Oil dropped for a third day after data showed a rise in US stockpiles and investors fretted over an uneven recovery in global demand, Report informs referring to Bloomberg.
As of 8:34 (GMT+4), the price of June futures for North Sea Brent oil blend decreased by 0.46 percent - to $65.02, while the cost of June futures for WTI oil fell by 0.47 percent, to $61.06 per barrel.
While the stock markets were able to interrupt the downtrend, oil prices continued to fall for the third day in a row. During this time, oil prices fell by 3-3.5 percent. The main risks are associated with the continuation of the coronavirus epidemic in India and Japan, the world’s largest oil importers. Japanese authorities are considering tightening quarantine restrictions.

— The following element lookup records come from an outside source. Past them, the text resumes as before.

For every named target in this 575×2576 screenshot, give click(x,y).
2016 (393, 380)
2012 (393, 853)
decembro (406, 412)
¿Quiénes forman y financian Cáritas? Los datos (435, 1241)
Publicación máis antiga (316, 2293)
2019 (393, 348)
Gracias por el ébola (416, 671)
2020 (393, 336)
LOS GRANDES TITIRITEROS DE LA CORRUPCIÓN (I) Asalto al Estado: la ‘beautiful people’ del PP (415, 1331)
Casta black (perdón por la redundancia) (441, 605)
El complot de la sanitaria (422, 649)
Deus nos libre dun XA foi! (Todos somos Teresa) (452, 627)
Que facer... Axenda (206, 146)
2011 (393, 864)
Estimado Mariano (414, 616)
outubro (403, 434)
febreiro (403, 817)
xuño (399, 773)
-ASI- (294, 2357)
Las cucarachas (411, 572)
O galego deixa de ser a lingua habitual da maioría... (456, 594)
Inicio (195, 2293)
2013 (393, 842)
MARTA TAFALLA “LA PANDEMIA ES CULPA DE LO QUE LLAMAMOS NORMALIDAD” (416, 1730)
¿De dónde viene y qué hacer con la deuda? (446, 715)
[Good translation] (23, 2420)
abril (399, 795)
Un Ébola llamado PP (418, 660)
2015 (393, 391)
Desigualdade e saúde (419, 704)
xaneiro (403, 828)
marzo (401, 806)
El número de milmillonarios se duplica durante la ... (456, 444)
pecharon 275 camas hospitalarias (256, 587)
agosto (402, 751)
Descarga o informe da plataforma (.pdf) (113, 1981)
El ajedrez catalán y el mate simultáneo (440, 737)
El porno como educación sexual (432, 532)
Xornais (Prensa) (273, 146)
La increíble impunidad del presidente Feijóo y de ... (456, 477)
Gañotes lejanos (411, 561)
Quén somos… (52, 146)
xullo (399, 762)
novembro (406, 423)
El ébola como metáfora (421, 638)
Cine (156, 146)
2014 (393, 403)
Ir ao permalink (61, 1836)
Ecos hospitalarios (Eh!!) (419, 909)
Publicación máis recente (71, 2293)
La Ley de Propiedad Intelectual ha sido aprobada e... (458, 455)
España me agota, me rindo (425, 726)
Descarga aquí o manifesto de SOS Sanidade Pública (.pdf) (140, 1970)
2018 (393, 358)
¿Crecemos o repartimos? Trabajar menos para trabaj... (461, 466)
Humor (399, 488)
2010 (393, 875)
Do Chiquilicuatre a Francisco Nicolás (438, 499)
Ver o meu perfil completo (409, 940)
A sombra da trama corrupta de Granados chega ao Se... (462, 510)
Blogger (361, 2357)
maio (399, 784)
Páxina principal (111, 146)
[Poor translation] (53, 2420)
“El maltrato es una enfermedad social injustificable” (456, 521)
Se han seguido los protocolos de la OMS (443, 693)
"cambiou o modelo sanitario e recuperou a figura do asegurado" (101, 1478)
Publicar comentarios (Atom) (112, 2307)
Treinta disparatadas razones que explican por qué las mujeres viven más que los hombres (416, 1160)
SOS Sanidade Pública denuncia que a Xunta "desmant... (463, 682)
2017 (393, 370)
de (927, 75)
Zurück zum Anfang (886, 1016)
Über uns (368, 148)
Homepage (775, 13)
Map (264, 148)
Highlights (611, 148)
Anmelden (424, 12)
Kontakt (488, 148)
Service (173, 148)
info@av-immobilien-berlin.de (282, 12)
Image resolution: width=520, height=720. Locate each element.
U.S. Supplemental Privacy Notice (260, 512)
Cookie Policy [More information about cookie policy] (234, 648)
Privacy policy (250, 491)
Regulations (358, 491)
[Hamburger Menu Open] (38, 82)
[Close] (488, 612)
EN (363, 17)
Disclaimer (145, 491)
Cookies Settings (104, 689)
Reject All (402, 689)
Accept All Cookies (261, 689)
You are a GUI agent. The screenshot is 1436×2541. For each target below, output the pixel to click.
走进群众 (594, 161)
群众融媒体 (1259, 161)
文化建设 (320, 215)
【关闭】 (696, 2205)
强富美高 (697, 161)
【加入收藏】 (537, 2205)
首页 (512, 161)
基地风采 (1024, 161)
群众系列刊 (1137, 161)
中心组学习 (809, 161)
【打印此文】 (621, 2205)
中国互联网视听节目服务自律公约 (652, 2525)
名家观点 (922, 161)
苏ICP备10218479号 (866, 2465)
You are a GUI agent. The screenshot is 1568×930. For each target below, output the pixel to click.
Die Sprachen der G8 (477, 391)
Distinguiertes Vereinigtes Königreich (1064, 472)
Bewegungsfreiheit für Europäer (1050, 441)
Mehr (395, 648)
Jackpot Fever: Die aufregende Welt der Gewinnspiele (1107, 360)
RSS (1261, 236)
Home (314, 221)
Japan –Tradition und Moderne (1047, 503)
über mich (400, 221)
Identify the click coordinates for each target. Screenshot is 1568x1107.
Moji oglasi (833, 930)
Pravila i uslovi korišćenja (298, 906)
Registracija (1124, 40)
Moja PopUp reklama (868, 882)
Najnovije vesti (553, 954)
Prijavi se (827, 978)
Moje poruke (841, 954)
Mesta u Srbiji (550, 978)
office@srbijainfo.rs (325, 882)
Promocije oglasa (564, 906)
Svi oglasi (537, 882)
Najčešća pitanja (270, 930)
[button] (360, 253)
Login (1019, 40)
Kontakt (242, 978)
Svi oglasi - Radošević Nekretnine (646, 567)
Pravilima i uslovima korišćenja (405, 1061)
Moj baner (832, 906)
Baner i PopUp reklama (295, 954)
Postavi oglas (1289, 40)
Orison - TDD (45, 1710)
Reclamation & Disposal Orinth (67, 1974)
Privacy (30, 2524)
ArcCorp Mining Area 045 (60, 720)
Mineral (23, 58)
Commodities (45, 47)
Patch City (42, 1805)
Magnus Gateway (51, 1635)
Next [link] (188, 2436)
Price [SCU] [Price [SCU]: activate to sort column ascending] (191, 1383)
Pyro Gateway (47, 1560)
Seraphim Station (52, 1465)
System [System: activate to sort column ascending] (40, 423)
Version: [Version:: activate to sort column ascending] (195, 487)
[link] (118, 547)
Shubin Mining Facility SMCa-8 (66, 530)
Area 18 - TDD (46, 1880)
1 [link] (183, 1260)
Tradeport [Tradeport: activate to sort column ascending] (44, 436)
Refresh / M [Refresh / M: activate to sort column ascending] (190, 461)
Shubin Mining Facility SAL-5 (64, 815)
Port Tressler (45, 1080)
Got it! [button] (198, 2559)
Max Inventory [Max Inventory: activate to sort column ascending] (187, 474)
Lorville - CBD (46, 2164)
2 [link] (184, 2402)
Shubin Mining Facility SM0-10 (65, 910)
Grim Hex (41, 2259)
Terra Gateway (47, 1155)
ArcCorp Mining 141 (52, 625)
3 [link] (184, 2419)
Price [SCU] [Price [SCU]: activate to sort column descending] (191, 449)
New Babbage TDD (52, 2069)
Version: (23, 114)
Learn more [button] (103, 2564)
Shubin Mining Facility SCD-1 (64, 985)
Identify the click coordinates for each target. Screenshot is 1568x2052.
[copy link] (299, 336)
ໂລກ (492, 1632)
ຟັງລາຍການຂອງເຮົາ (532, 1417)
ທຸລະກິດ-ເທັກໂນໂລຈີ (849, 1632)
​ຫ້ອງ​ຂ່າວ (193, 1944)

“Asia, especially India, is becoming the epicenter of all fears surrounding demand,” said Steve Innes, chief market strategist at Axi. Still, “macros are pretty strong globally,” he added, flagging prospects for improved consumption over the northern hemisphere summer, aided by US driving season.
An additional factor in the oil price reduction is the US Department of Energy’s statistics on reserves, published on April 21. Commercial oil reserves in the country for the week through April 16 unexpectedly rose by 0.6 million barrels, although analysts had expected a decline of 2.9 million barrels. Weekly production remained at 11 million barrels per day.